Identify Your Startup Stage and Funding Needs
Your funding stage determines which investors will take a meeting and how much they may be willing to put in. Australian startup funding typically follows three stages:
- Pre-Seed: Founders raising on a business idea or early prototype most often attract angels, micro-VCs and accelerator-linked funds writing cheques of A$25,000 to A$2 million on the strength of the founding team and a validated problem
- Seed: Rounds extend to A$500,000 to A$3 million as dedicated seed funds enter, expecting early traction and a clear go-to-market plan
- Series A: Institutional venture capital firms lead rounds of A$3 million to A$15 million, with demonstrated traction, recurring revenue and a credible path to scale required to clear the diligence bar
Types of Investors You Can Approach in Australia
Investors in Australia can be broadly put into three categories: angel investors, venture capital firms and government-backed programmes. Each investor will have different capabilities with regards to funding, and how much progress they expect to see, and how much equity or even share of the profits they may expect to receive.
Angel Investors
Angel investors in Australia are experienced individuals investing personal capital into early-stage startups, typically at the pre-seed and seed stage.
- Profile: Experienced operators and high-net-worth individuals, often investing through syndicates that pool several angels into a single round
- Typical Funding Amounts: A$25,000 to A$250,000 per deal
- What Kind of Projects They Back: A strong founding team, a validated concept and a clear path to revenue rather than perfectly polished projections
- How to Get Access: Founder networks, advisor introductions and groups such as Sydney Angels, Melbourne Angels and Scale Investors that run regular pitch nights for vetted founders
- What to Know: Angels write smaller cheques than VCs but bring operating experience and warm introductions to follow-on investors
Venture Capital Firms
Venture capital firms in Australia are institutional funds backing startups with high growth potential, from seed through to later-stage rounds.
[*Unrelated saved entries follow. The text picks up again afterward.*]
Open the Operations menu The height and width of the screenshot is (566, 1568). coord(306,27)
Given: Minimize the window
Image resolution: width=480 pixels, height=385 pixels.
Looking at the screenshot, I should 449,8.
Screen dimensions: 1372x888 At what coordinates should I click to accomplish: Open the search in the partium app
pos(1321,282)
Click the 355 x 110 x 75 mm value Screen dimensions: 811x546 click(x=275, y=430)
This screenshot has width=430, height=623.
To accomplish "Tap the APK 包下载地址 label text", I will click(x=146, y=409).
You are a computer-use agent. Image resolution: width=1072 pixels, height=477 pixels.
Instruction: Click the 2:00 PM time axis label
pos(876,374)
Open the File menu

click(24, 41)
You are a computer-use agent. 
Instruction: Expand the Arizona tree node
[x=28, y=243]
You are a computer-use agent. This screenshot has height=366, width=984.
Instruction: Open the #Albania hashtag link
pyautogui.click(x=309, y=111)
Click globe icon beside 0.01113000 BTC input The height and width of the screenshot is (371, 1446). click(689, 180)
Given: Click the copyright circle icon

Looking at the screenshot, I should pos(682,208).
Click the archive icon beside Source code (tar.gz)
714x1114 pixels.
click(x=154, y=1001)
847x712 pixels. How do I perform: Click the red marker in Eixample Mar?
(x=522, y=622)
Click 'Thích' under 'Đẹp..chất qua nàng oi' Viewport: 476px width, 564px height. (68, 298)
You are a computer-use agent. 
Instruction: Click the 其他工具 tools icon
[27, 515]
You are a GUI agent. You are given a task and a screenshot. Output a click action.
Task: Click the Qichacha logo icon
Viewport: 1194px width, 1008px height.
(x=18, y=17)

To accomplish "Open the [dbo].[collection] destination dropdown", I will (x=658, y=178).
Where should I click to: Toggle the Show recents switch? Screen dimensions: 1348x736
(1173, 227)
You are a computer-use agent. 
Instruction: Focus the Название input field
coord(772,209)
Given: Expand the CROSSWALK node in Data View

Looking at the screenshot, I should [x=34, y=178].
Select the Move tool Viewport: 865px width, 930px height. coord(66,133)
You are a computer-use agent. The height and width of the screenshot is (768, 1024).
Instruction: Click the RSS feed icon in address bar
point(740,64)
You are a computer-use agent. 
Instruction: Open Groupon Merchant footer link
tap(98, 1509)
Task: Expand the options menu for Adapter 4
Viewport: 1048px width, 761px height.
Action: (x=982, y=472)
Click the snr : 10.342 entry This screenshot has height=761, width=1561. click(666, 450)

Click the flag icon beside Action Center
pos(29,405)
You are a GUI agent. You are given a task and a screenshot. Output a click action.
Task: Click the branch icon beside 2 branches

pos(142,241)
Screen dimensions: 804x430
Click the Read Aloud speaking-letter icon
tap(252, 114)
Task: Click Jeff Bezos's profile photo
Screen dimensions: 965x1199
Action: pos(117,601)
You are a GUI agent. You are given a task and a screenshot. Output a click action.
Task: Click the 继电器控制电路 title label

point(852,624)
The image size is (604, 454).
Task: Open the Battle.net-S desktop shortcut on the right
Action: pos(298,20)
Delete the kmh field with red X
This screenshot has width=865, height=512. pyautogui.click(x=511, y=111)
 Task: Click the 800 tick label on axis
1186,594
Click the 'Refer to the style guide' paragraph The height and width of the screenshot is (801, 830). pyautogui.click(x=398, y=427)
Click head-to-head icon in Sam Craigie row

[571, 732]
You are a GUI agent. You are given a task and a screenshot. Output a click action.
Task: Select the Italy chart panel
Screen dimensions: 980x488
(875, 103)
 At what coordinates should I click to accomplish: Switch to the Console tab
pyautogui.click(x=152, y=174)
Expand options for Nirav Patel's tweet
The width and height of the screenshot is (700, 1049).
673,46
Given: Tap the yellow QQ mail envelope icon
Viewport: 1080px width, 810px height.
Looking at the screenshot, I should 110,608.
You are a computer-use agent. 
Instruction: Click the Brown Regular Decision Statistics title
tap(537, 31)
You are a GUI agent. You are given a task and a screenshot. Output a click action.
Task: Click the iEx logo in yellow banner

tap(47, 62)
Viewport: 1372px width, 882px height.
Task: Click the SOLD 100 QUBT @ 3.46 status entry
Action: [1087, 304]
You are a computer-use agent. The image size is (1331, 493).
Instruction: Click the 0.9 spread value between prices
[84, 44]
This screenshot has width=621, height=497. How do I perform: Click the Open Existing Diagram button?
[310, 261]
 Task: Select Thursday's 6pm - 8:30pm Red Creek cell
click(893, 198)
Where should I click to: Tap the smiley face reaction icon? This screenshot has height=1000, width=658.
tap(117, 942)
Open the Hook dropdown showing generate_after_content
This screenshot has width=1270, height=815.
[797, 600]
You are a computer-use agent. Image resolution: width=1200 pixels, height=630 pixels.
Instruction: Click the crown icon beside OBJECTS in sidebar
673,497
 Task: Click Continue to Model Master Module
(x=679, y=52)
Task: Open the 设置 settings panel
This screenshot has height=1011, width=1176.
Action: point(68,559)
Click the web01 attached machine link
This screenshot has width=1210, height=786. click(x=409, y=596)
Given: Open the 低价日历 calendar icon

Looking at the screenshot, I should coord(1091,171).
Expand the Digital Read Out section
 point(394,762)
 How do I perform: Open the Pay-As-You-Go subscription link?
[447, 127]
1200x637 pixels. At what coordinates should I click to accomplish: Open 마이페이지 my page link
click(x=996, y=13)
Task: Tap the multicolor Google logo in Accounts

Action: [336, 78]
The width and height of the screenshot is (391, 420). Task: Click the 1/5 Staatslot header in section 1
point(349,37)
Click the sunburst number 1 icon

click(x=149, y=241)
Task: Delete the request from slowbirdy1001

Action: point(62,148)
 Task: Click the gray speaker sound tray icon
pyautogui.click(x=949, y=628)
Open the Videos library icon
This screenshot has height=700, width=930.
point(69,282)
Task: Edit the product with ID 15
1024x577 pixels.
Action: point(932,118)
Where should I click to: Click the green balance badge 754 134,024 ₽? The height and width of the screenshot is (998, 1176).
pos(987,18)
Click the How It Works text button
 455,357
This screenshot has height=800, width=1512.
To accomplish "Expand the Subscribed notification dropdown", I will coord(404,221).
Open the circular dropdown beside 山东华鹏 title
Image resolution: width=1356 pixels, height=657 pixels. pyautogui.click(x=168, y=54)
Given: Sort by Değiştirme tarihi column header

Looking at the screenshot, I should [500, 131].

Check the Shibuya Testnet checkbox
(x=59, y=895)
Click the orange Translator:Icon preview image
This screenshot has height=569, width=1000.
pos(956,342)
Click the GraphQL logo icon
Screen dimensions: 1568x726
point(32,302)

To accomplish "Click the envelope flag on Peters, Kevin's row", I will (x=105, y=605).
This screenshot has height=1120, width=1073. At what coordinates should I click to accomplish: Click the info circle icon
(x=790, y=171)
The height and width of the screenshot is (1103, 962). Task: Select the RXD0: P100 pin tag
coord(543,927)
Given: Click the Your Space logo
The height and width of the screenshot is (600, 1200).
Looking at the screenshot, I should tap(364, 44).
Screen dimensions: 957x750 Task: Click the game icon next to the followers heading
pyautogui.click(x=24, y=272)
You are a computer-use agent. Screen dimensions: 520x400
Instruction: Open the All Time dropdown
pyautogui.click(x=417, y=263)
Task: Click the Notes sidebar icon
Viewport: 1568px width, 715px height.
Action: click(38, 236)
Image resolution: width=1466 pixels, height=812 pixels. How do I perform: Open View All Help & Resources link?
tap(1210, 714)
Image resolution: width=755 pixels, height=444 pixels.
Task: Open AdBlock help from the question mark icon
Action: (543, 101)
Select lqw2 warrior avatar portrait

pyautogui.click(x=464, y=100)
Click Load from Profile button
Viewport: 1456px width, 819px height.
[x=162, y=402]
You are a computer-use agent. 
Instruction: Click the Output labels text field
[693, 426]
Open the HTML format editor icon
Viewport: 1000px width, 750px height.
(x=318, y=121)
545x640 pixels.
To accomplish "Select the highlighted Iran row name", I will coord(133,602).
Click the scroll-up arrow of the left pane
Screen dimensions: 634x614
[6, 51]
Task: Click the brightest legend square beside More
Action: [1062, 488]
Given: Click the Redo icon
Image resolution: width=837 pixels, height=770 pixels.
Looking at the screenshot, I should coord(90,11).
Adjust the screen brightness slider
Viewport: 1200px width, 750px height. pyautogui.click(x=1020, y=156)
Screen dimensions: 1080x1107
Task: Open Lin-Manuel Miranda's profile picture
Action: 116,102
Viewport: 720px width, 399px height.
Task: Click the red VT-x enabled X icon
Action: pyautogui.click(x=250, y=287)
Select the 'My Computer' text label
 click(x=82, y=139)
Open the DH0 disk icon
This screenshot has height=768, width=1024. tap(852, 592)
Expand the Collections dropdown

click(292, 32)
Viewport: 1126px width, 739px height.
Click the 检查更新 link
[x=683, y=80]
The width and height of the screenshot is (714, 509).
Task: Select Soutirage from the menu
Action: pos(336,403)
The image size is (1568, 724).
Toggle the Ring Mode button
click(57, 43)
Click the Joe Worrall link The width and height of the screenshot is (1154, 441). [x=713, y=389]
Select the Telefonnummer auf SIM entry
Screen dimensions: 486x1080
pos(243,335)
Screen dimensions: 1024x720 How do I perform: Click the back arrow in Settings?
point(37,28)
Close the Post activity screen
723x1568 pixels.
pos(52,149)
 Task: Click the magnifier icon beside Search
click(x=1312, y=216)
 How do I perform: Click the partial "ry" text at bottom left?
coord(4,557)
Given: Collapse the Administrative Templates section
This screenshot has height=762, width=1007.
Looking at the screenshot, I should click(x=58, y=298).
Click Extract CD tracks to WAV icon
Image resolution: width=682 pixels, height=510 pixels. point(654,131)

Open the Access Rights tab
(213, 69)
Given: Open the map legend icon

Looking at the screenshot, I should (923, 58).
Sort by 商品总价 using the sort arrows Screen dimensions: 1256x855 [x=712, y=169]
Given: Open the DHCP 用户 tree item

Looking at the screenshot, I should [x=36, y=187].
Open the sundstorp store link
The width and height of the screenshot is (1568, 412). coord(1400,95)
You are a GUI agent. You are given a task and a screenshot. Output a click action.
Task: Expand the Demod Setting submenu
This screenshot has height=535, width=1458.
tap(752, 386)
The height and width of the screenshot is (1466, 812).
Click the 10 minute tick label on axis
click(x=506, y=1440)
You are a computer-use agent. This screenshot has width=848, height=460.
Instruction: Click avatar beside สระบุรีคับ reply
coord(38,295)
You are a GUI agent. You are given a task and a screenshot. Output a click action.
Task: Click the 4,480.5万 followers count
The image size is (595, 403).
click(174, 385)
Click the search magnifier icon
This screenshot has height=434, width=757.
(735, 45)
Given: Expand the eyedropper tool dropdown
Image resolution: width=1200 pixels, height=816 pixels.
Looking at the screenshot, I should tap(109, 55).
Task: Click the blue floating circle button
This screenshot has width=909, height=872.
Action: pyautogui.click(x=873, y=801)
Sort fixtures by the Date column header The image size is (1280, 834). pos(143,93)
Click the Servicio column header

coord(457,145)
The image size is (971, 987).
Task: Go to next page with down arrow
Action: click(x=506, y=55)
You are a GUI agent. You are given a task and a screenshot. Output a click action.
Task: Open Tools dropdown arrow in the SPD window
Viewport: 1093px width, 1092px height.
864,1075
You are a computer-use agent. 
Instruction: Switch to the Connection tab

- Profile: Institutional funds that specialise by stage and sector, backing companies that can credibly scale to international markets
- Typical Funding Amounts: A$500,000 to A$2 million at seed, A$3 million to A$15 million at Series A
- What Kind of Projects They Back: Market size, scalability beyond the domestic market, founders with proven execution ability and a credible exit pathway
- How to Get Access: A warm introduction from a portfolio founder or trusted advisor, after researching the fund's existing portfolio for stage and sector fit
- What to Know: Sector specialisation is non-negotiable. A climate tech fund will not lead a fintech round regardless of how strong the pitch is
Government-Backed and Co-Investment Programmes
Government grants in Australia provide non-dilutive funding that supplements private investment, with federal and state programmes supporting early-stage research, commercialisation and innovation.
- Profile: Federal and state schemes offering non-dilutive capital to early-stage and innovation-focused businesses
- Typical Funding Amounts: Highly dependent on individual programmes, but is typically awarded in the form of tax breaks or co-matching. Typically up to A$100,000.
- What Kind of Projects They Back: Projects with genuine novelty, commercialisation potential and a strong project plan
- How to Get Access: Direct application through government websites or state-level programmes.
- What to Know: Government funding strengthens a private round rather than substituting for it, so the work on pitch deck, team and traction still has to be done
Where to Actually Find Investors in Australia
The most reliable way to find investors for your startup in Australia is through warm introductions from people the investor already trusts. Cold outreach can work, but a referral is much more likely to get your proposal heard.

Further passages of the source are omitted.